Le journaliste nous relate que " l'incendie a pris par suite de l'échauffement de l'appareil à nettoyage du grain situé au 3ème étage et mis en mouvement par une courroie de transmission " (la rumeur publique dit que ce fut un incendie criminel, par jalousie.. ?)

Les dégats furent importants, tant pour le propriétaire, Mr Larère (assuré pour 12000 frs), que pour le meunier (que le journaliste nomme Duval, mais il s'agit certainement d'une erreur, ayant compris Charles Duval au lieu de Chardevel) ; pertes 300kgs de blé, 3500 kgs de farine et divers matériels.

Il semble que ce fut la fin du moulin qui tournait depuis…. ?? En 1929 la crue du 16 septembre eut raison des ruines qui furent emportées en contrebas sur la parcelle appelée " le pré du moulin ", qui en rappelle l'existence passée ; L'emplacement qu'il occupait se trouve aujourd'hui sous la route au carrefour du Pin.

On constate que le moulin est à l'époque situé sur Calorguen. Selon Roger AULAGNIER qui m'a communiqué les informations concernant le moulin au 19ème Siècle, Le tracé des communes réalisé en 1789 a fait qu' il a quitté Saint Carné pour Calorguen. Cependant, sur le cadastre de 1809, il est encore en Saint Carné. Il n'y avait donc qu'un moulin et c'est probablement l'histoire de France qui l'a fait changer de commune. Il aura finalement disparu en 1929, lors de la crue du 16 septembre qui aura fini de le détruire. C'est après le feu, l'eau qui lui permit de fonctionner qui l'aura fait disparaître à jamais. Un nouveau mystère aussitôt apparait.............. Un document nommé grand de la Terre du Pin daté de 1788 fait mention d'un moulin à vent au Pin près de la maison....... dans le meilleur état, plus loin on lit que des fourches patybulaires à 4 piliers sur la montagne du Tertre Renard sur laquelle était aussi cy devant un moulin à vent. Cela signifiait que la Terre du Pin pouvait faire justice. Un article paru dans le bulletin municipal de Calorguen en janvier 2003 précise que le moulin était muni d'une roue à augets dont la canalisation était encore visible il y a une dizaine d'années. Le symbole de ce moulin sur la carte de Cassini est bien celui celui d'un moulin a eau. Décidemment ! Si vous, lecteur de cette page disposez de quelque information à ce sujet, je vous en conjure, offrez la moi , cela aidera à y voir plus clair sur le sujet.
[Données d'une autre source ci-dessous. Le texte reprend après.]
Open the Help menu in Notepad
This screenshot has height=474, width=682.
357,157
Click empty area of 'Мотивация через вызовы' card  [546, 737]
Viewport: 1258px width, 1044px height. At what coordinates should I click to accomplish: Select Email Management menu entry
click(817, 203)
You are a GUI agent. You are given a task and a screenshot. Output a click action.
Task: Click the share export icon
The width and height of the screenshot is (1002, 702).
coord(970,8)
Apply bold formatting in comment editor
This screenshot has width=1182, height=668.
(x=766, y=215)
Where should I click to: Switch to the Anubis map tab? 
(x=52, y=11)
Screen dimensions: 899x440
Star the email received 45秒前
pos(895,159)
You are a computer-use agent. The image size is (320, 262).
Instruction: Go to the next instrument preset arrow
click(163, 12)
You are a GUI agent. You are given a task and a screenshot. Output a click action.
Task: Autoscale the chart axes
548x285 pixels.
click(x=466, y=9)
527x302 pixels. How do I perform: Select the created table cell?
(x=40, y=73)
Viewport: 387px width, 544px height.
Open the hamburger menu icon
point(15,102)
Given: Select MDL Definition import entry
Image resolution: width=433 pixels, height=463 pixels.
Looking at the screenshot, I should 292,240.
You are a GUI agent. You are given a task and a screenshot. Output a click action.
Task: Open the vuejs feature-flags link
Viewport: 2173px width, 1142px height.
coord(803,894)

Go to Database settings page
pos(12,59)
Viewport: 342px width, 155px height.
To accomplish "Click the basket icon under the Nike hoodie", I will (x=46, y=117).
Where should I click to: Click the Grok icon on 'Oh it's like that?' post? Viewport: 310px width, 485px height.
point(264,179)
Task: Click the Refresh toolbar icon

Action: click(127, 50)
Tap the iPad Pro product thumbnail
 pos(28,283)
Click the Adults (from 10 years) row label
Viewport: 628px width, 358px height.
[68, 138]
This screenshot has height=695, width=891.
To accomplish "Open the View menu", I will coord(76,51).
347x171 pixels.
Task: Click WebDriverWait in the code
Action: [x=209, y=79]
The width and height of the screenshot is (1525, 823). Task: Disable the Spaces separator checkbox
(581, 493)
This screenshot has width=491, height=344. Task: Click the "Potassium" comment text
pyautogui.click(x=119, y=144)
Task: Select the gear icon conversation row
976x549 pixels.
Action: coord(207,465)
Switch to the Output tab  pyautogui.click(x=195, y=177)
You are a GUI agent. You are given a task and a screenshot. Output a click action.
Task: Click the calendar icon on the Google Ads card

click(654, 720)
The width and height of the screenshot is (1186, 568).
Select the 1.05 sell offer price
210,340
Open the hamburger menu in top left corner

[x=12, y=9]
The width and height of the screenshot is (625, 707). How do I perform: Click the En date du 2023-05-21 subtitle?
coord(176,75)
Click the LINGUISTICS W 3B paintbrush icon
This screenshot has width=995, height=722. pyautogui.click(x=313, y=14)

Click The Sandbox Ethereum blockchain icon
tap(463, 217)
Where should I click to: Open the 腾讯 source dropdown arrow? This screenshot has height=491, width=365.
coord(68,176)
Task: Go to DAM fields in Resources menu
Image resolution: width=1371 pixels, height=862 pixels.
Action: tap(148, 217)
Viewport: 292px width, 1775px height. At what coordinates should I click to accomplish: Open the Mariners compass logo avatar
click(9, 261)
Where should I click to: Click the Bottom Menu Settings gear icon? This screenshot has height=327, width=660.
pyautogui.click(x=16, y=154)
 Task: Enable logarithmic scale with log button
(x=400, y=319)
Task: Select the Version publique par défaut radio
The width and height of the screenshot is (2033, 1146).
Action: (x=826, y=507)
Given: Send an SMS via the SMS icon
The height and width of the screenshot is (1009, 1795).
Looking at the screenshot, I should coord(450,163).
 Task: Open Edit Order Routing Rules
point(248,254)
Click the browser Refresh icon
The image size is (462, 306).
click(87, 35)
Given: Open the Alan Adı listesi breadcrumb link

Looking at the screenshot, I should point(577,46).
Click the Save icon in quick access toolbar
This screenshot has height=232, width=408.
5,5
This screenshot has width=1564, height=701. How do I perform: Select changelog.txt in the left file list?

Au mois de mars 2008, j'ai découvert que le moulin du pin avait fait l'objet d'un arrêt du Conseil d' Etat en date du 17 septembre 1854. Un différent opposait Monsieur LARERE, le propriétaire (LAZERE dans le texte) et Monsieur DELAUNAY, sans doute le meunier de l'époque. On y apprend que le loyer est descendu de 800 à 482 francs. Je dispose du document si cela passionne quelqu'un ! C'est extrait du Recueil général de la jurisprudensce des cours de France et de Belgique par Monsieur de VILLENEUVE.